Liquid droplet alignment of additively manufactured micro components
Start: October 2011
Student: James Overton
Supervisors: Simon Lawes, Svetan Ratchev
This project focuses on the development of new approaches and predictive methods for the alignment of meso-scale parts by liquid droplet alignment. Taking advantage of the excellent high resolution 3D printing facilities within the Advanced Manufacturing Research Group. This work is developing a number of novel structures for aligning 3D parts with high aspect ratio, pushing micro-droplet alignment beyond the 2D alignment tasks where it is usually applied.
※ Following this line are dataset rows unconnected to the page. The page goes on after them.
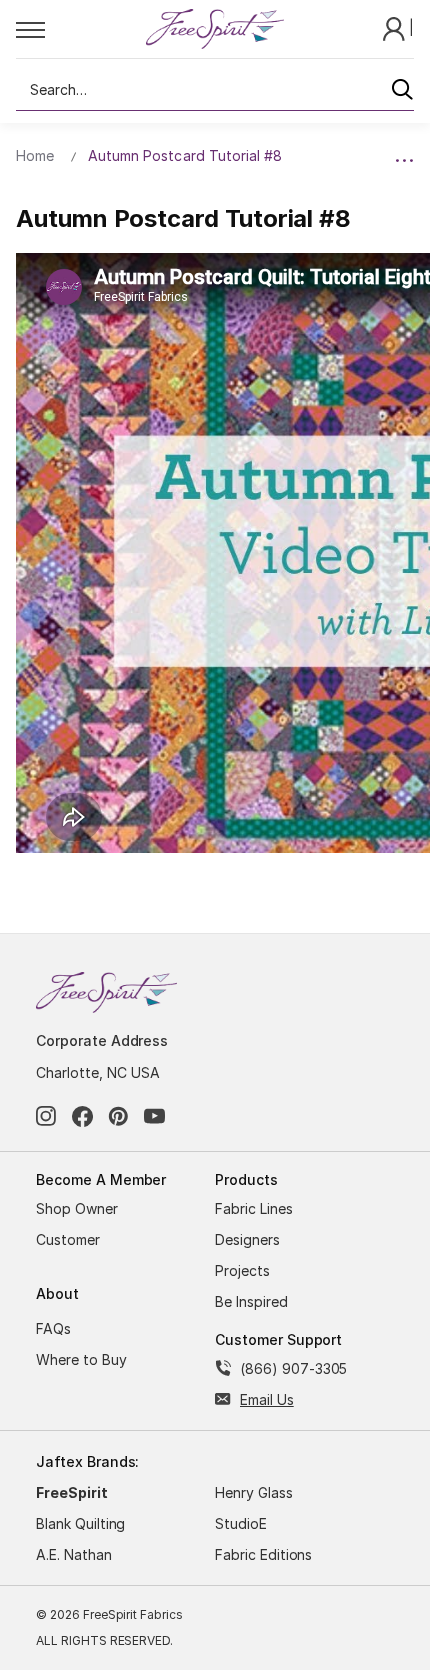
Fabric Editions (263, 1554)
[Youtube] (154, 1116)
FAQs (53, 1328)
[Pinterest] (118, 1116)
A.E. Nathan (74, 1554)
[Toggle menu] (80, 29)
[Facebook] (82, 1116)
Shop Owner (77, 1208)
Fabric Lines (254, 1208)
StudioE (241, 1523)
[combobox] (215, 90)
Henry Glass (254, 1492)
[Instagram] (46, 1116)
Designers (247, 1239)
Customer (68, 1239)
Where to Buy (81, 1359)
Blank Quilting (80, 1523)
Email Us (267, 1399)
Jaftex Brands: (87, 1461)
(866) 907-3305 (293, 1368)
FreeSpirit (72, 1492)
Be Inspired (251, 1301)
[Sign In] (396, 27)
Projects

Micro-droplet liquid alignment is a well-known method for aligning small components, typically in the semiconductor industry where parts are less than 1mm in size, and the ratio of a parts height to base dimensions is normally well below 1. At these scales the system is dominated by surface forces, and external forces such as gravity have little impact. Geometries are simple and the alignment all occurs on one plane. Some work has been done in the more complex environment of micro-droplet liquid alignment in the field of micro-electromechanical systems (MEMS), and lessons have been learned about how to develop droplet binding sites in lithographic production processes.
However, as the scale of the parts, their geometric complexity and their aspect ratio increases, the lessons learned from these industries may no longer apply. This work considers components with dimensions greater than 1mm, high aspect ratio and alignment to multiples planes. Opening up opportunities for the low cost manufacture of complex micro/meso scale structures, with immediate application for systems such as micro-optical benches.